→ **OBJETIVO DA TAREFA**: Transcreva sem alterações o trecho do texto sobre o cigarro eletrônico que começa nas palavras "A linguagem que" e termina logo após "alerta o especialista.".

→ **TEXTO SELECIONADO**:
A linguagem que associa o dispositivo a um estilo de vida sedutor e os sabores diversificados, que atraíram os adultos, atingiram também os jovens. Para o responsável pela questão de drogas da Sociedade Brasileira de Pediatria (SBP), João Paulo Lotufo, a indústria que utiliza o cigarro eletrônico é a mesma do tabaco, que omitiu o malefício durante décadas. “O objetivo é vender para crianças e adolescentes, para que sejam os consumidores por longos anos. O cigarro eletrônico está formando uma nova geração de dependentes de nicotina”, alerta o especialista.

No Brasil, o cigarro de tabaco tem o limite de 1 mg de nicotina por unidade. O cigarro eletrônico pode chegar a 57 mg. “A quantidade de nicotina que tem no cigarro eletrônico é maior do que no cigarro normal. Vai ser mais viciante”, relata Lotufo.

Um maço de cigarro comum permite cerca de 250 tragadas, e os eletrônicos possuem diferentes quantidades do dos chamados pushes, equivalentes nos dispositivos. Por exemplo, um pod com 8 mil pushes equivale a 32 maços. Caso uma pessoa use um por semana, estará fumando o equivalente a quatro maços de cigarro por dia.

→ **ITENS DO CONJUNTO**:
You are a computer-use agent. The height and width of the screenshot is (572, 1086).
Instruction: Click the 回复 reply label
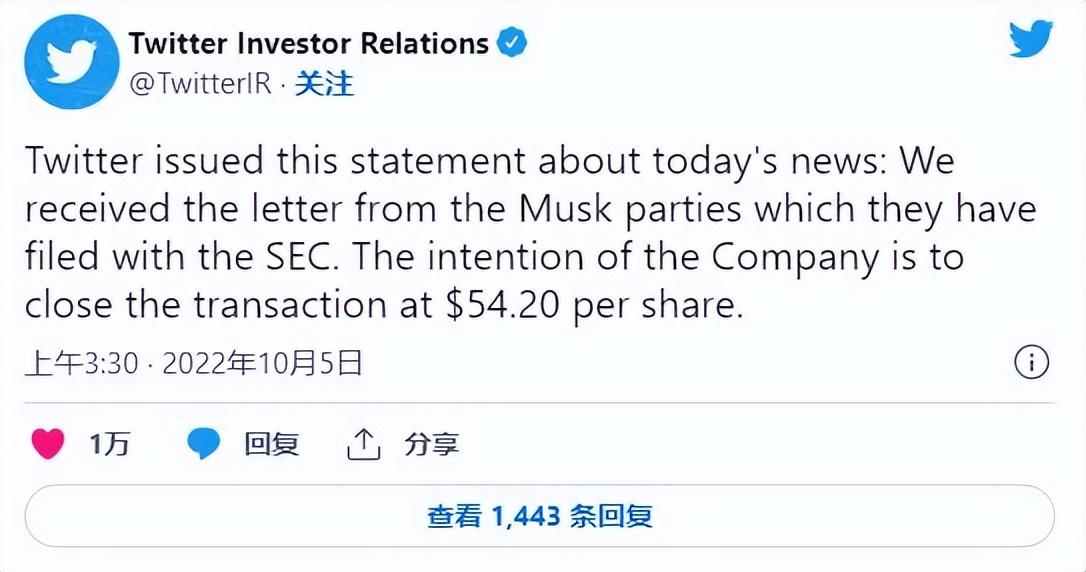point(272,444)
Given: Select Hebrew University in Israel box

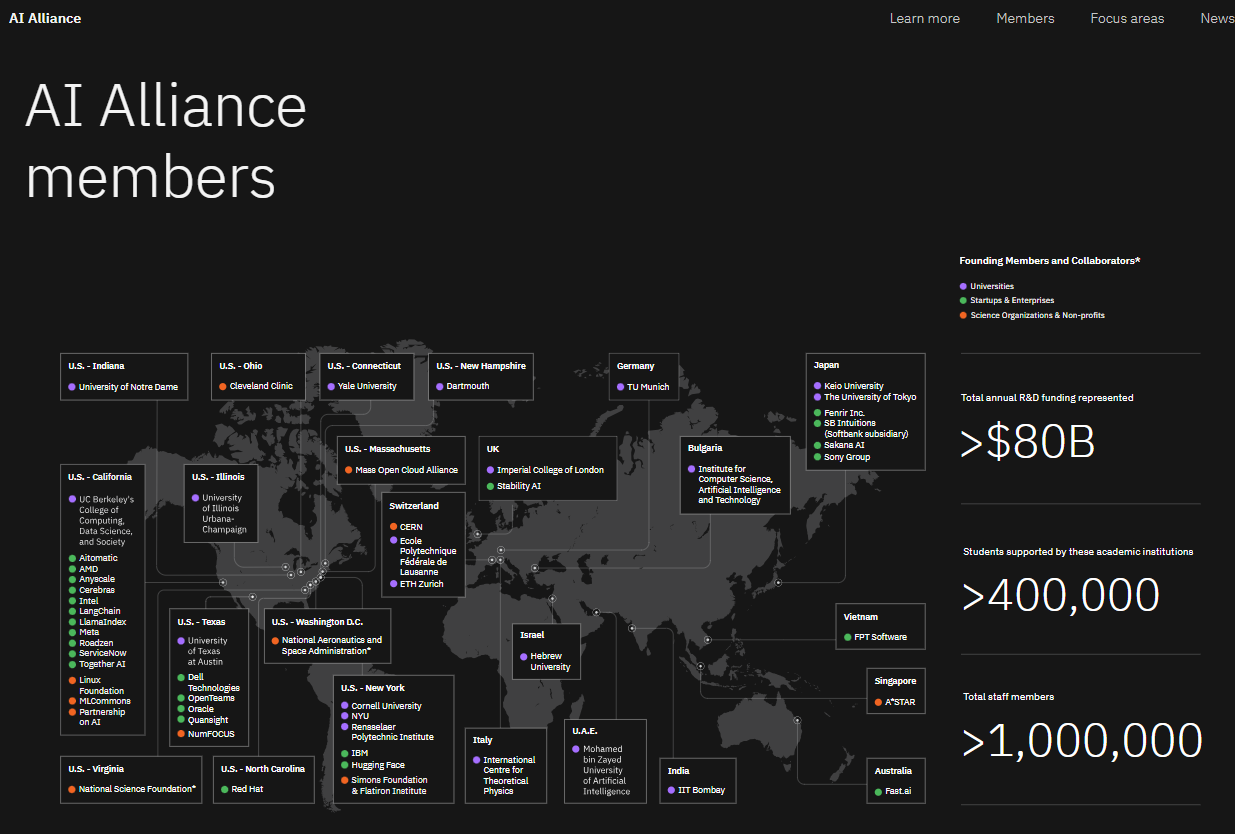Looking at the screenshot, I should click(x=550, y=662).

→ **RESULTADO DA TAREFA**:
A linguagem que associa o dispositivo a um estilo de vida sedutor e os sabores diversificados, que atraíram os adultos, atingiram também os jovens. Para o responsável pela questão de drogas da Sociedade Brasileira de Pediatria (SBP), João Paulo Lotufo, a indústria que utiliza o cigarro eletrônico é a mesma do tabaco, que omitiu o malefício durante décadas. “O objetivo é vender para crianças e adolescentes, para que sejam os consumidores por longos anos. O cigarro eletrônico está formando uma nova geração de dependentes de nicotina”, alerta o especialista.